- **Task objective**
Once the line containing "Screen dimensions: 1268x914" is reached in the listing below, reproduce it and all later lines through the final one exactly, but omit any pictures.

Top of Input material

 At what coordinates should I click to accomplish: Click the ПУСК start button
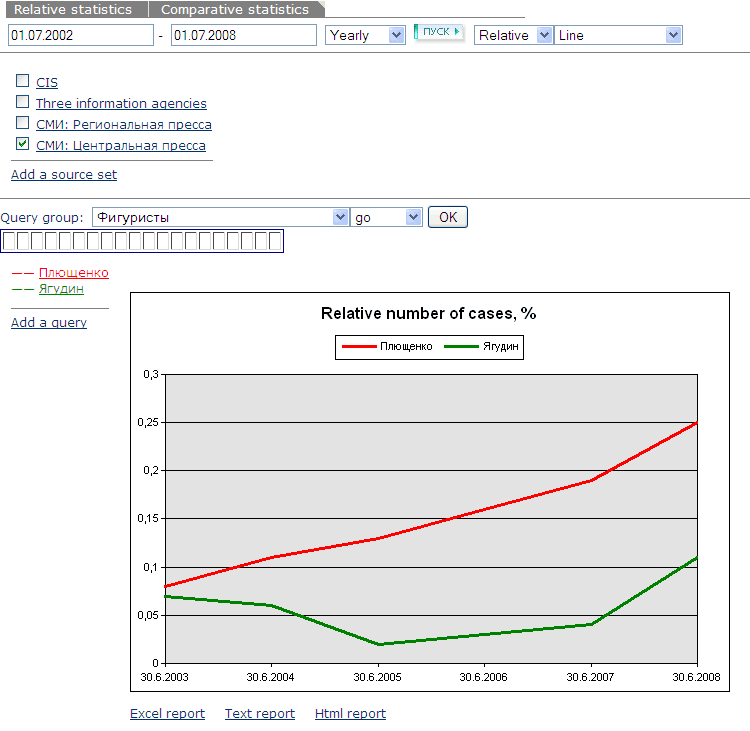tap(439, 32)
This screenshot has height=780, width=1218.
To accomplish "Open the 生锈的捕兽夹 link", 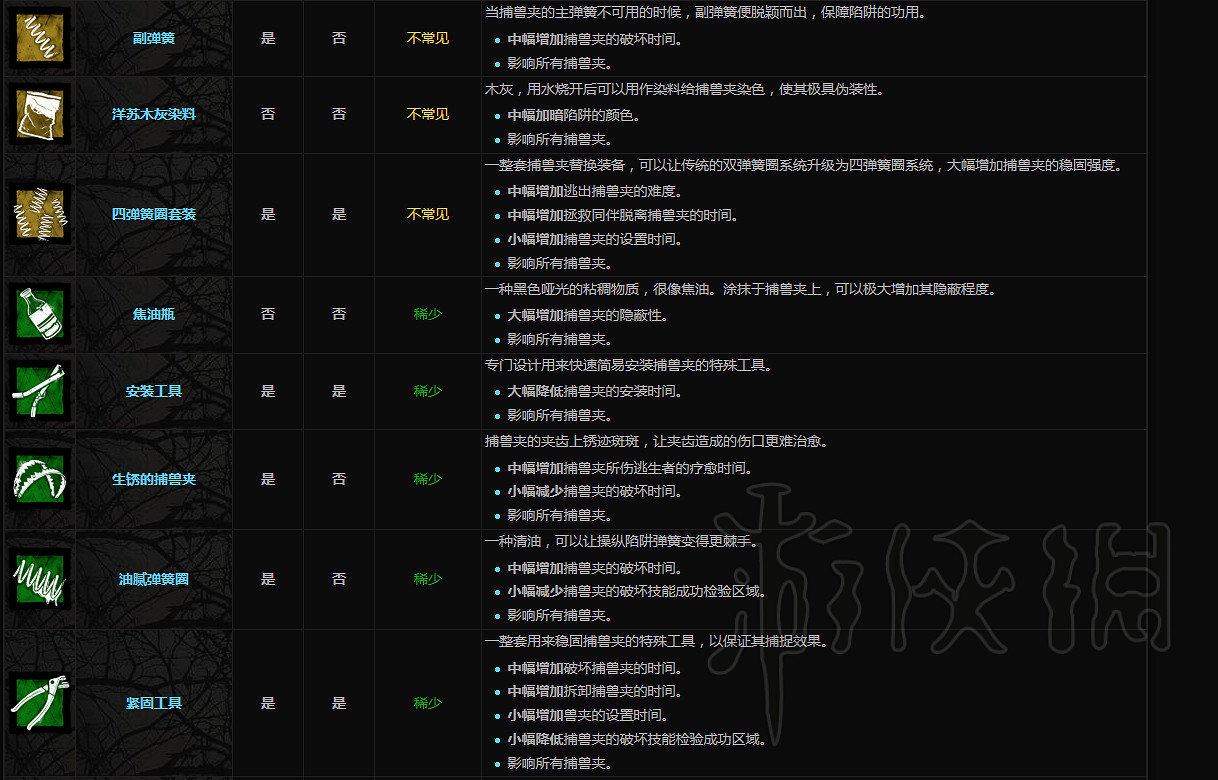I will [x=154, y=479].
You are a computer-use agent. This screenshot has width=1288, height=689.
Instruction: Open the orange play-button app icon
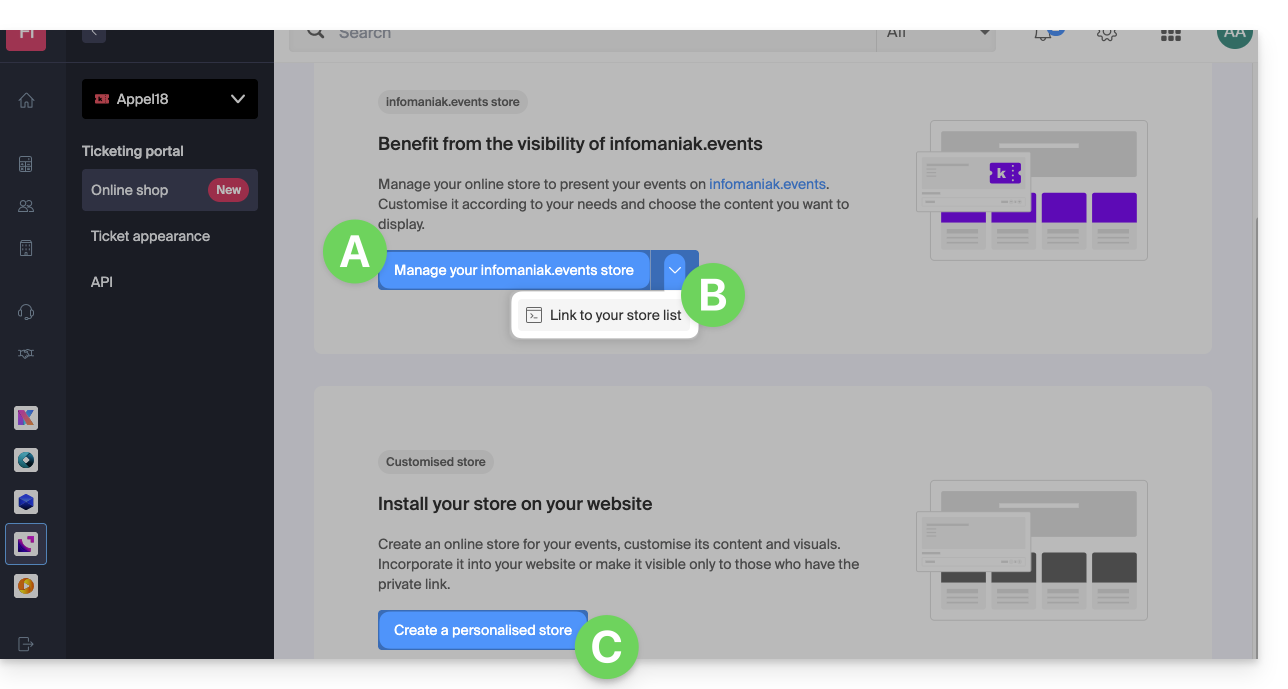(x=26, y=586)
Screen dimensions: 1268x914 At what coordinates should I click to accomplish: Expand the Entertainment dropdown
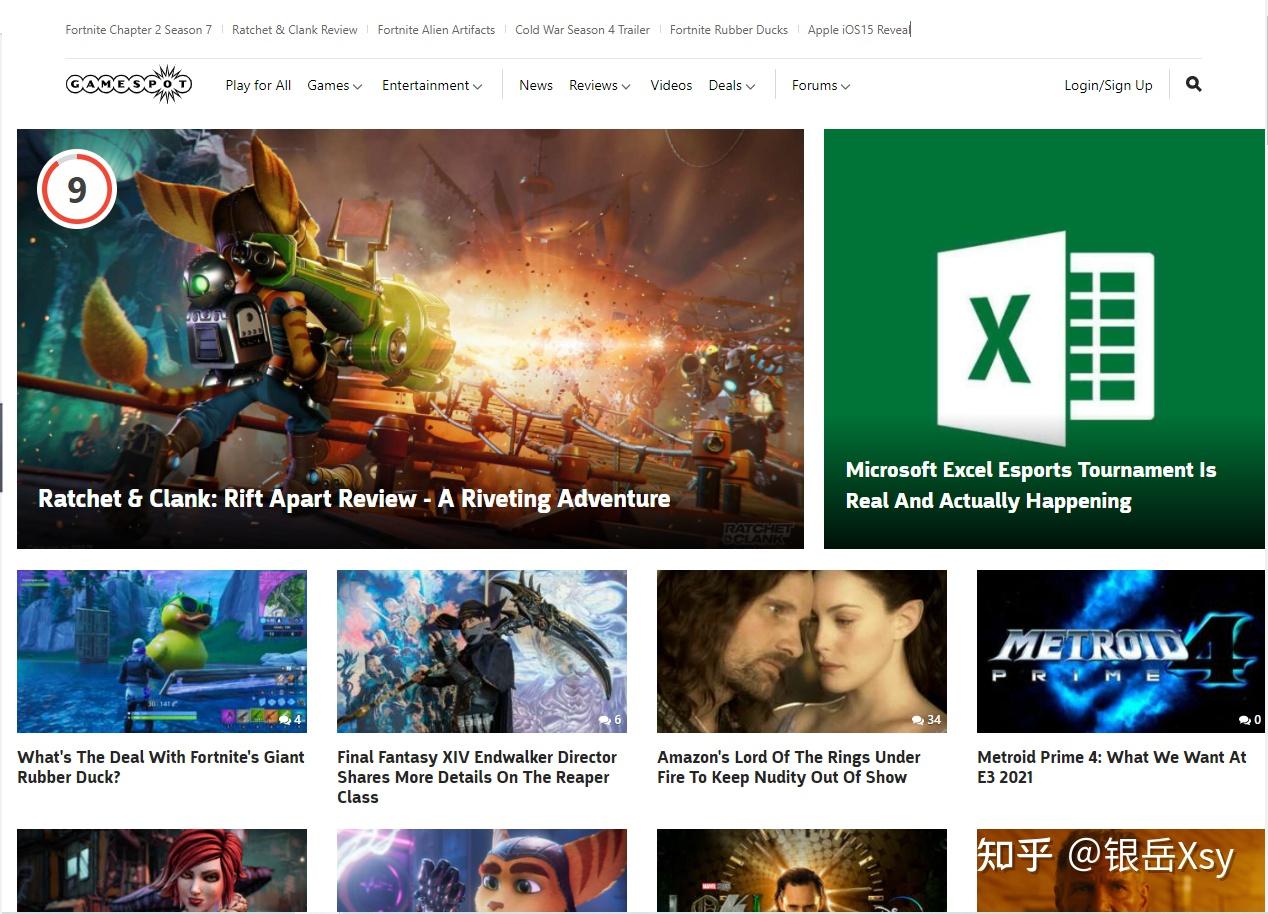[x=431, y=86]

Bottom of Input material

- **Expected output**
Screen dimensions: 1268x914 At what coordinates should I click to accomplish: Expand the Entertainment dropdown
[x=431, y=86]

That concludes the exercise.